▶ Instruções do exercício
a: Reescreva em forma de lista o parágrafo do trecho fornecido que começa com "Filiado ao partido Novo", mantendo suas informações principais.
b: Liste todos os estados brasileiros citados no trecho fornecido.

A rebelião do cônjuges
Em algumas ocasiões acontece de o mercado se cansar de flertar de longe. Nesses casos, eles decidem subir ao grande palco da política nacional como protagonistas. A seguir, pequenos perfis de grandes figuras do mercado que ascenderam à política.
Da administração de uma empresa direto para a cidade administrativa
O atual governador de Minas Gerais administrava uma empresa com 430 lojas, cinco mil colaboradores diretos e 1500 indiretos. Além do varejo, a empresa também atua no setor de combustíveis. Com o patrimônio avaliado em 69.752.863,96, Romeu Zema não exerceu nenhum outro cargo público e passou da chefia de uma grande varejista ao governo do estado com o terceiro maior PIB do Brasil. Foi eleito no segundo turno com 71,8% dos votos, derrotando o Senador e ex-governador do estado Antônio Anastasia.
Filiado ao partido Novo, o governador de Minas se afastou da administração direta do grupo Zema passando a integrar o conselho da empresa. O grupo tem lojas em São Paulo, Goiás, Mato Grosso do Sul, Bahia e Espírito Santo, principalmente no interior.

▶ Dados fornecidos
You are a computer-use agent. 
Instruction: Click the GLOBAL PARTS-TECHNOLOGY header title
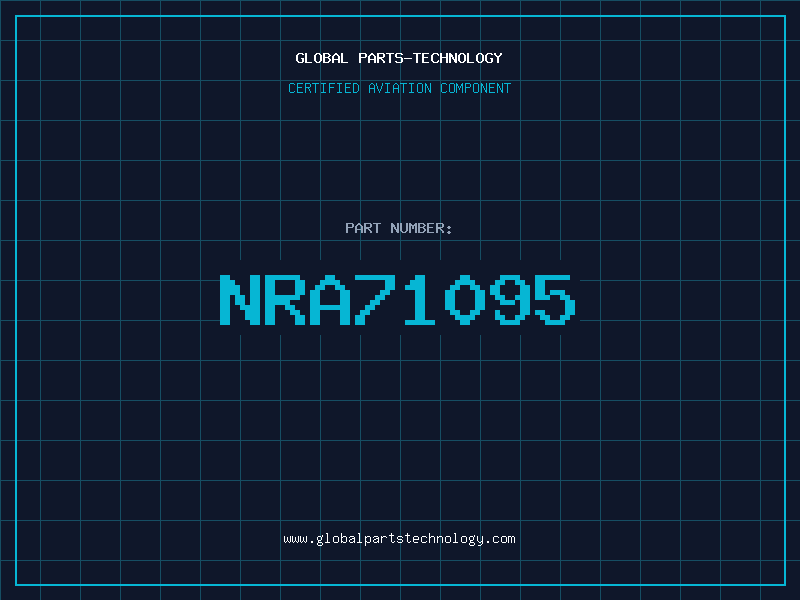tap(399, 58)
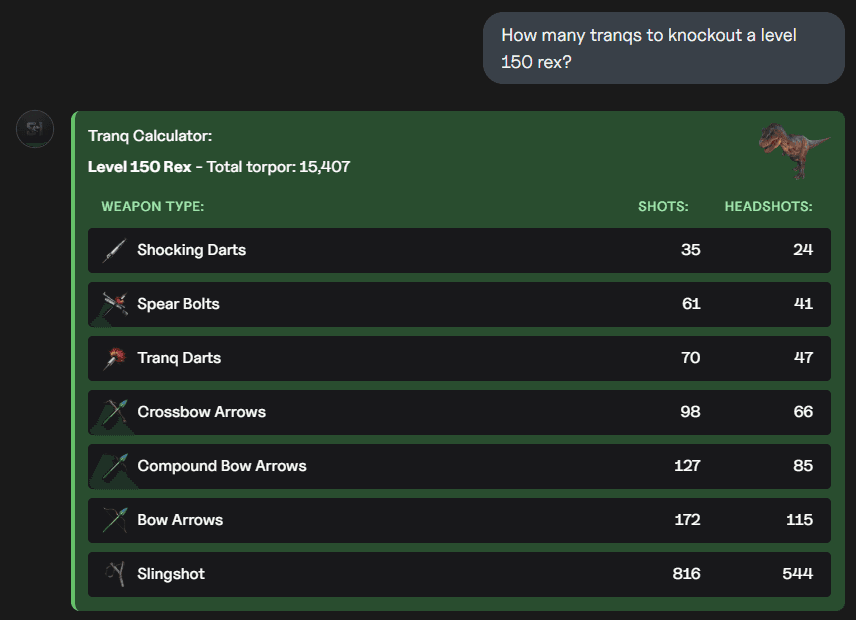856x620 pixels.
Task: Click the Bow Arrows icon
Action: click(115, 520)
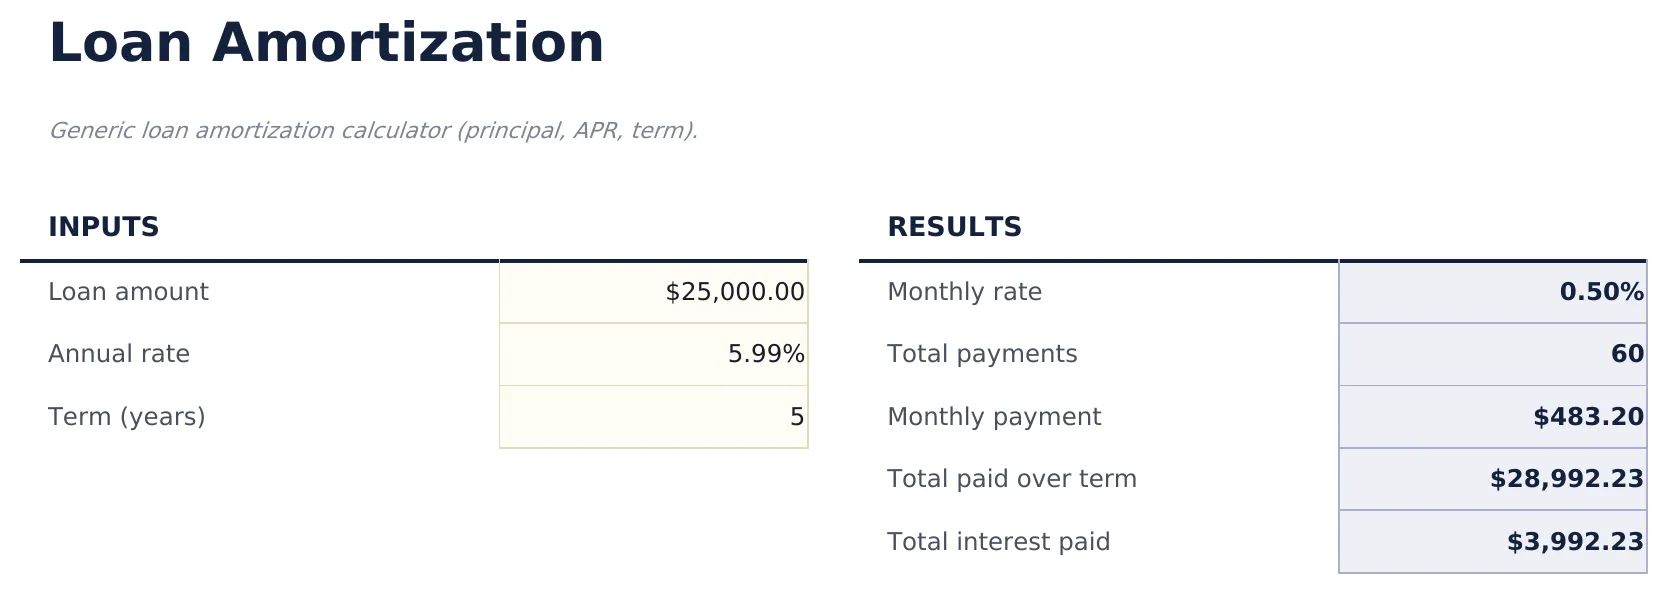Click the Total payments row label

click(982, 354)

▶ Respostas
a:
- O governador de Minas Gerais é filiado ao partido Novo.
- Ele se afastou da administração direta do grupo Zema.
- Passou a integrar o conselho da empresa.
- O grupo tem lojas em São Paulo, Goiás, Mato Grosso do Sul, Bahia e Espírito Santo, principalmente no interior.

b:
- Minas Gerais
- São Paulo
- Goiás
- Mato Grosso do Sul
- Bahia
- Espírito Santo